Kyo (short for Kyoto) lacquerware is believed to have originated in the Kyoto area in the latter half of the eighth century. It was further refined and developed into a delicately elegant craft to respond to demand from aristocrats and Buddhist monks after the capital was moved from Nara to Kyoto in the year 794. Later, from the early modern period, tea masters with a keen sense of beauty drove the demand for Kyo lacquerware. The maki-e* technique for lacquerware surface decoration unique to Japan has continued to evolve in Kyoto.

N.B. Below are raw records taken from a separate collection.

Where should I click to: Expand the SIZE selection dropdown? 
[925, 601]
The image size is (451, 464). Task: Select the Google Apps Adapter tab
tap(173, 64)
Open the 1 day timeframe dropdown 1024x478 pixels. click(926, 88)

Zohiko is a long-established Kyo lacquerware shop based in Kyoto City. Says tenth-generation family head Nishimura Hikobei, “When compared with lacquerware from other regions, Kyo lacquerware is distinguished by its delicacy, which is achieved through the application of multiple layers of lacquer over base wood** that has been sanded down to make it paper-thin. Its form is sharply defined yet has softly rounded edges, giving it a soft and gentle feel.”

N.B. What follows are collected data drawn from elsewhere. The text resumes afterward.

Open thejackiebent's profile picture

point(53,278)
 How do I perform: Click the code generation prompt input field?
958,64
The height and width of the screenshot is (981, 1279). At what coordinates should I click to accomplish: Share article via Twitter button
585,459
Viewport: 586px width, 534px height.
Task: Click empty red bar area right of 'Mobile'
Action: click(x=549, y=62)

Zohiko was founded in 1661. In the early nineteenth century, Nishimura Hikobei III received the title of “maki-e-tsukasa” (great master of maki-e) from the Imperial Court, and in his latter years created the maki-e panel Fugen Bodhisattva on a White Elephant***, which was highly acclaimed by the people of Kyoto. Since then, Zohiko has continued to pass down and refine its techniques through the generations, producing a wide variety of lacquerware ranging from Kyoto cuisine tableware and tea ceremony utensils to house fittings, supporting many different cultural traditions in Kyoto. In the twentieth century, after Hikobei VI exhibited the company’s wares at the World Expo in Chicago in 1893 and Hikobei VIII did likewise at the World Expo in Paris in 1925, demand from Europe and the United States increased, prompting the company to focus on making export pieces. Under Hikobei IX, Kyo lacquer was applied on the Imperial throne in the Seiden-Matsu-no-Ma (State Room) of the Imperial Palace in 1965.

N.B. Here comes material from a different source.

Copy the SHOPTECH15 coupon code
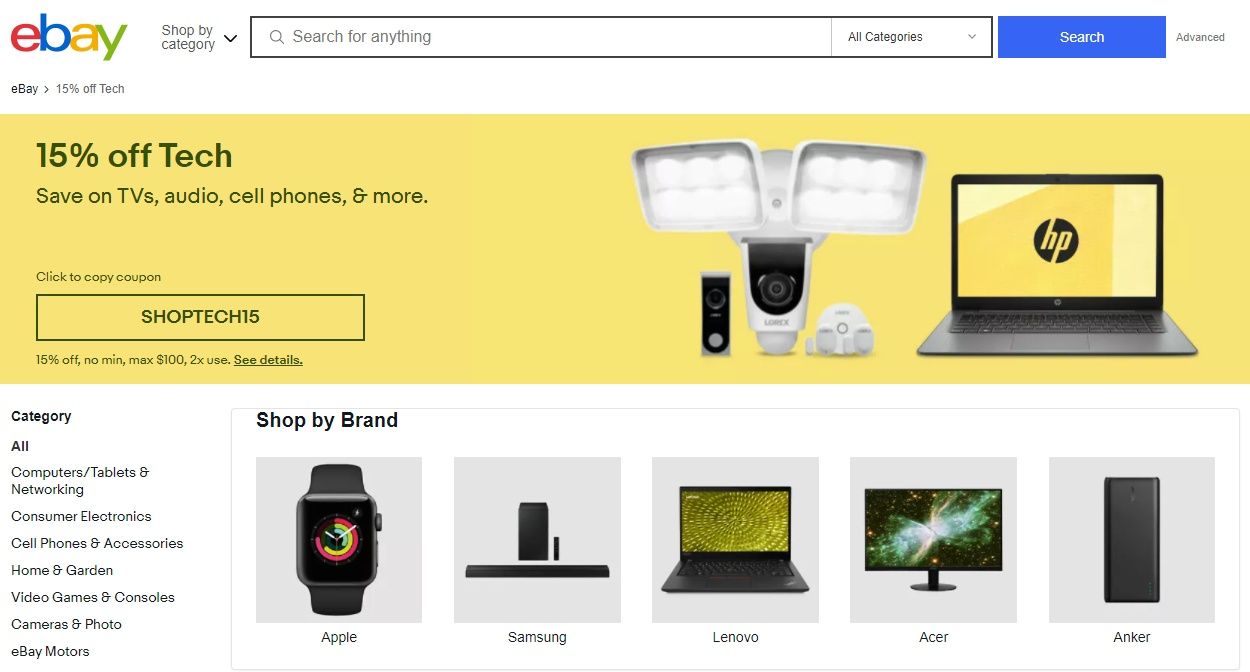The width and height of the screenshot is (1250, 672). click(200, 317)
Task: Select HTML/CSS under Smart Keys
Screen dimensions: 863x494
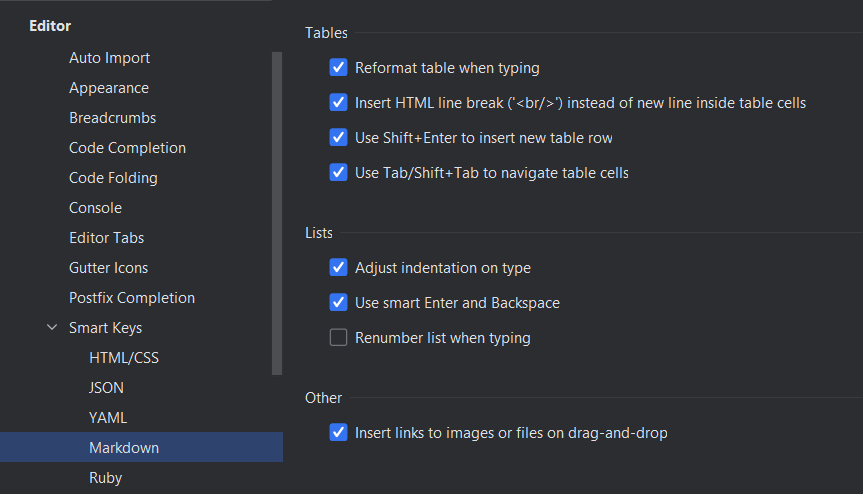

Today, Zohiko produces not only high-end maki-e lacquerware, but also a wide range of tableware for everyday use to suit modern lifestyles, such as cups that can also be used for wine. In addition, the company is looking at new ways to collaborate with overseas manufacturers and designers, such as by applying a decorative maki-e finish to fountain pen shafts. Says Nishimura, “I believe that the true appeal of Kyo lacquerware lies in its ‘functional beauty’ together with its delicate elegance that has been refined through long history and tradition.”
Even today, many Kyoto families still continue the custom of serving special dishes during the New Year and other seasonal celebrations**** on lacquerware that has been carefully passed down from generation to generation. “Originally, maki-e patterns incorporated meanings and stories. Cranes, turtles, pine, bamboo, and plum were auspicious designs for special occasions, while seasonal scenes such as autumn foliage were for tea ceremonies. New lacquerware designs at Zohiko are always created with these Japanese cultural traditions in mind,” says Nishimura.
The beauty of Kyoto lacquerware reflects the depth of Kyoto’s long history and traditional culture.
* See here
** Bare wood before lacquer is applied to produce lacquerware
*** This led to the naming of the store, “Zohiko.” (Zo means elephant in Japanese.)